Le tonnerre gronde dans la vallée alors que des rafales de vent meurent contre les vitres de la maison. J'écrase l'oreiller contre mon visage comme si ce simple geste pouvait faire taire la nature. Impossible. Atma hurle ce matin. C'est si puissant, à la façon d'un cri d'agonie.

En me levant de mon lit, je peine à m'approcher de la fenêtre, mes jambes douloureuses me font plus que souffrir. À travers le verre, les jardins sont étrangement sombres, comme éteints.

Je décide de sortir dans le couloir, vêtue de mon pyjama de fortune — un t-shirt large emprunté (volé) et un jogging gris également emprunté (volé) à Ley. L'air est fortement chargé en humidité, j'ai l'impression d'étouffer, de manquer de place, d'être oppressée.

J'ouvre la porte de chambre de Ley. Personne. Celle de Zaka. Personne. Puis celle d'Aigel, mais personne n'est à l'intérieur.

Anna a certainement dû partir tôt ce matin, et Aigel en tant que bon canard (connard) a dû la reconduire.

Prise d'un mauvais pressentiment, je descends les escaliers avec précipitation pour trouver un signe de vie dans cette énorme baraque.

Une fois en bas, les larges baies vitrées m'entourent et la noirceur des jardins me met mal à l'aise. Je me sens perdue au milieu de nulle part, suspendue dans le vide, observée par mille yeux.

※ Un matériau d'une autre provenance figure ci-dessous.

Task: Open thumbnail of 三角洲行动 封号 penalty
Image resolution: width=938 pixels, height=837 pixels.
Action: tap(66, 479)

Mes jambes, comme possédées, me conduisent malgré moi vers la cuisine. Les portes battantes claquent l'une contre l'autre derrière moi, dans un bruit qui me paraît plus morbide que d'habitude. Je contourne l'îlot central une fois, deux fois, peut-être dix fois mais rien. Je ne trouve rien. Aucun indice sur l'abandon imprévu de la maison, je suis seule, abandonnée et livrée à moi-même un jour de tempête.

Tu vas me le payer, Ley.

Salon, salle de bain, cuisine, buanderie, chambres, toutes les pièces de la maison sont atrocement vides mais rien n'est rangé. J'ai l'impression que le temps s'est arrêté et que tous mes amis ont disparu alors qu'ils menaient leur vie normalement. Le temps s'est figé.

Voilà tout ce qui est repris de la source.